Likewise, an interpretive center at the Ullin interchange would boost the fortunes, as bleak as they are, in that corner of Pulaski County.
By the way, Pulaski is one of five counties in Southern Illinois along the Ohio River that doesn't have a fast food restaurant, which is to say that a McDonalds would be an improvement and an attraction that could pull off interstate travelers.
Instead we have the Henry Barkhausen Cache River Wetlands Center located in Johnson County backed up to a flooded field that one day will be pretty in a wild sort of way, but for now is still in its infancy. It's in the middle of nowhere though at least it is on a state highway, an improvement over the existing site office.
Gov. Jim Edgar broke ground on the building that was finished under Gov. George Ryan's administration. Now two years into Gov. Rod Blagojevich's administration it is still closed.
Yesterday I picked up at a heritage meeting that DNR will finally open the center in January. That's the good news.
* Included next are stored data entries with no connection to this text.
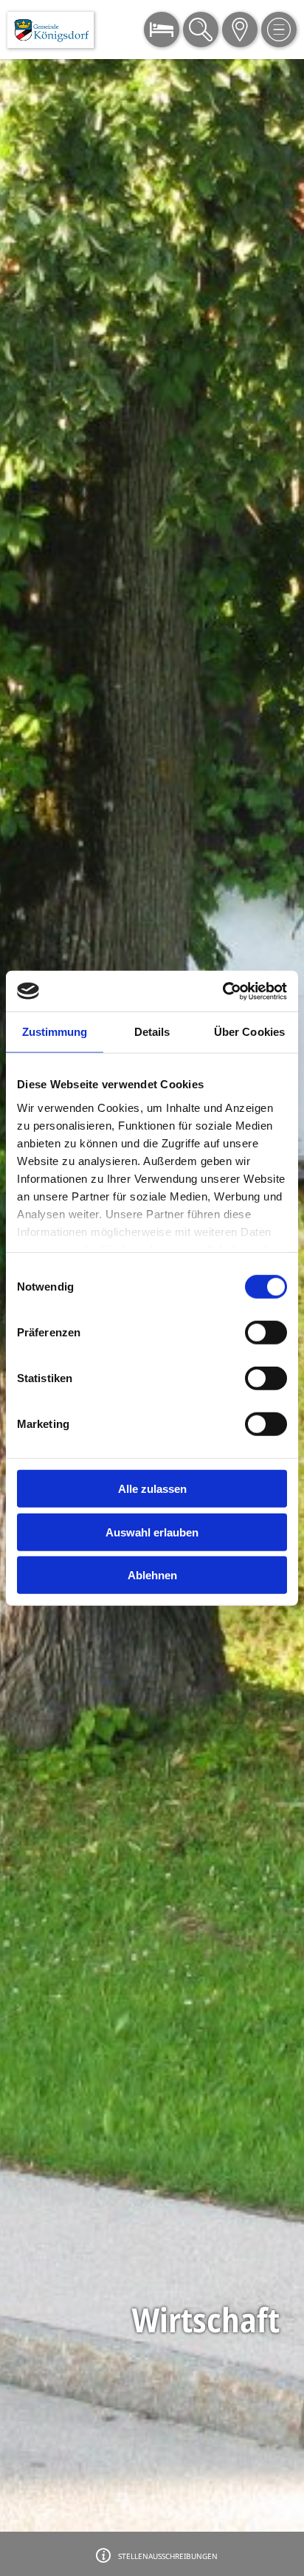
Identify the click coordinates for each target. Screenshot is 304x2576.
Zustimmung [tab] (55, 1032)
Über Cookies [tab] (249, 1032)
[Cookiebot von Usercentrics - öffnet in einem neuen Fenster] (222, 990)
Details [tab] (152, 1032)
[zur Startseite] (50, 30)
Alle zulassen (152, 1489)
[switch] (266, 1332)
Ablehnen (152, 1575)
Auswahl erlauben (152, 1531)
The bad news is that it won't be open seven days a week and for the most part won't be staffed. You see, at the same time they plan to open the site the governor is laying off the two-thirds of the site's staff so the site superintendent will now be by himself somehow doing his job, his two assistant's jobs as well as run a new interpretive center on Tuesdays through Saturdays.
Well maybe they can bring staff from another site you say? The state site adjacent to the Cache River is the Tunnel Hill State Trail that has a spur that runs to the center. The trail office is in Vienna in its own office/interpretive center. And guess what? The state is laying off the site superintendent there.
Meanwhile over at the Illinois Historic Preservation Agency they have no money for either site superintendents, site technicians or site interpreters for any of the five sites they own along the Ohio River.
Something needs to be done and the first thing is that the leaders in Springfield and Chicago needs to recognize that a problem exists.